Living Incomes For Everyone (LIFE) promised to disrupt corporate decision makers at its launch on July 21 attended by 100 on zoom while 4700 logged in on Facebook. It was supported by Hunter Workers in Newcastle and the Anti-Poverty Network in South Australia.

United Workers Union (UWU) organiser from the Northern Territory Wayne Kurnoth acknowledged country, saying that schemes liker Work for the Dole and the cashless debit card were first tried out on Indigenous communities.

Different aspects of how low wages, corporate greed, casualisation and inequality have been exacerbated by COVID-19 were highlighted by a range of speakers, including UWU general secretary Tim Kennedy, Community Disability Alliance’s David Belcher, the Tomorrow Movement’s Carina Mammone and Unemployed Workers Union spokesperson Sean Kenny. Mark Seymour from the Hunters and Collectors also spoke and sang.

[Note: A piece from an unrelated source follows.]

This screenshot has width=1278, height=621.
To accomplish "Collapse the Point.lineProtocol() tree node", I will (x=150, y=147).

Eileen Darley outlined LIFE’s key demands including: support for maintaining JobSeeker at a minimum of $1100 a fortnight; raising all social security allowances to this amount and keeping JobKeeper, but direct it to workers not bosses.

Darley said creating jobs and increasing the minimum wage showed how LIFE focuses on unemployed workers and those with jobs. For those out of work, LIFE is demanding an end to the punitive measures employed by the privatised Job Network, which keep working people in poverty.

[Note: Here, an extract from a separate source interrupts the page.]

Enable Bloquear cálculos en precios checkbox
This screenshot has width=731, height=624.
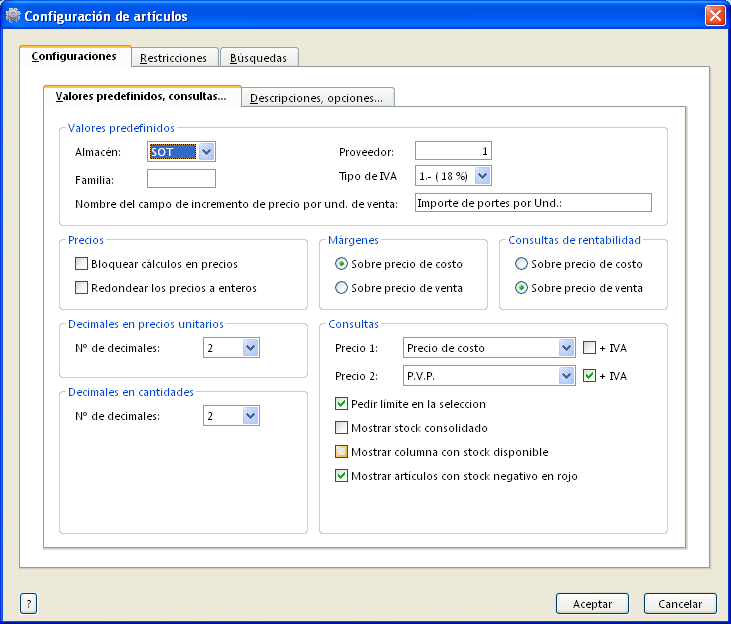(82, 264)
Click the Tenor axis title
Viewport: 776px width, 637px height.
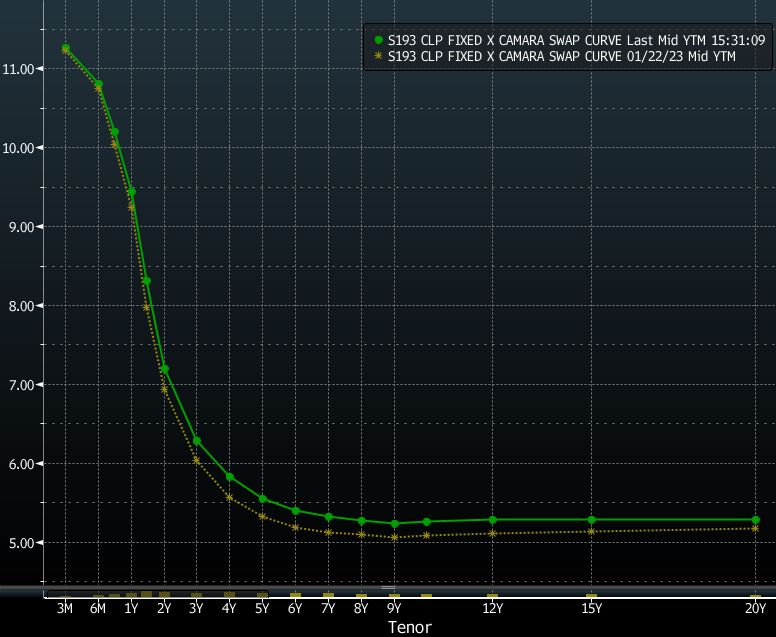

LIFE initiator Don Sutherland told Green Left that the federal government’s cuts to JobKeeper and JobSeeker showed the limits of lobbying.

He said cutting income support payments and forcing vulnerable people, such as international students, women and young people, into unsafe and insecure jobs during a pandemic is unjust.

We need to build a movement that demands secure and well-paid jobs, well-funded public services, a safe climate and an economic recovery that serves people’s needs, he said.

Janet Burstall concurred, saying that there was an urgent need to mobilise in solidarity with unemployed workers to disrupt government and corporate decision-making.

[Steve O’Brien is trade union and Socialist Alliance activist in Newcastle.]